● **SOAL 1**:
Tolong terjemahkan kalimat "Itu artinya masih ada kelanjutan dari novel Stillhouse Lake." dari ulasan novel di bawah ke dalam bahasa Inggris.
● **SOAL 2**:
Tulis ulang bagian ulasan novel di bawah dari "Kali ini aku" sampai "dengan bukunya. Hahah!", dengan kata "perkakas" diganti menjadi "alat-alat".

● **KUTIPAN TERPILIH**:
::::::
Kali ini aku mencoba baca novel thriller karya Rachel Caine. Awalnya aku tidak tahu tentang keberadaan novel Stillhouse Lake, aku baru tahu novel Stillhouse Lake saat melihat daftar judul buku diskon ramadhan penerbit Spring. Selain judulnya yang membuat penasaran, cover dan blurb dari buku ini juga sangat persuasif. Meski hanya ada gambar perkakas dan senjata, itu sudah mampu memberikan aku bayangan tentang novel Stillhouse Lake. Jadi selain karena diskon, aku juga tertarik dengan bukunya. Hahah!

Dan saat aku mencari lebih jauh tentang novel Stillhouse Lake, aku dapat info ternyata novel ini adalah novel series. Itu artinya masih ada kelanjutan dari novel Stillhouse Lake. Yeay!

Masuk ke bagian cerita, seperti yang sudah aku bahas di postingan menuju tuntas, awalnya aku mengira kisah dalam prolog itu akan berlanjut di bab satu. Sebenarnya aku berharap itu dilanjutkan ke bab satu karena aku penasaran sekali dengan proses selanjutnya. Tapi ternyata tidak, di bab satu aku disuguhkan kisah Gina Royal dan anaknya beberapa tahun kemudian.
::::::
● **DATA SUMBER**:
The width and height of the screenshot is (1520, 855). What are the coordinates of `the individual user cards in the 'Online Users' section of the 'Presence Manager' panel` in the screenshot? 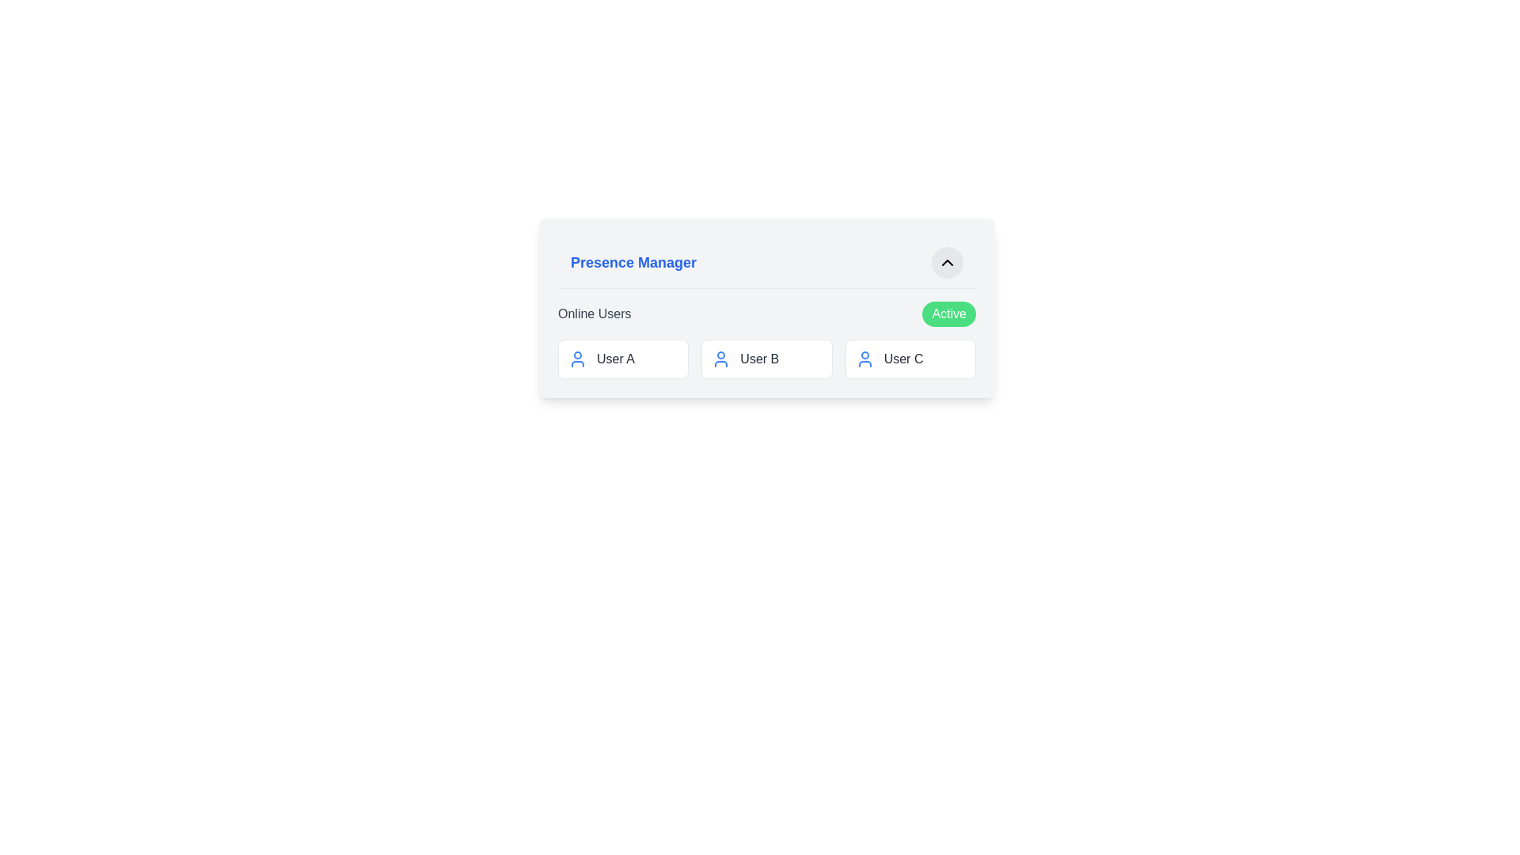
::::::
● **JAWABAN YANG DIHARAPKAN 1**:
That means there is still a continuation of the Stillhouse Lake novel.

● **JAWABAN YANG DIHARAPKAN 2**:
Kali ini aku mencoba baca novel thriller karya Rachel Caine. Awalnya aku tidak tahu tentang keberadaan novel Stillhouse Lake, aku baru tahu novel Stillhouse Lake saat melihat daftar judul buku diskon ramadhan penerbit Spring. Selain judulnya yang membuat penasaran, cover dan blurb dari buku ini juga sangat persuasif. Meski hanya ada gambar alat-alat dan senjata, itu sudah mampu memberikan aku bayangan tentang novel Stillhouse Lake. Jadi selain karena diskon, aku juga tertarik dengan bukunya. Hahah!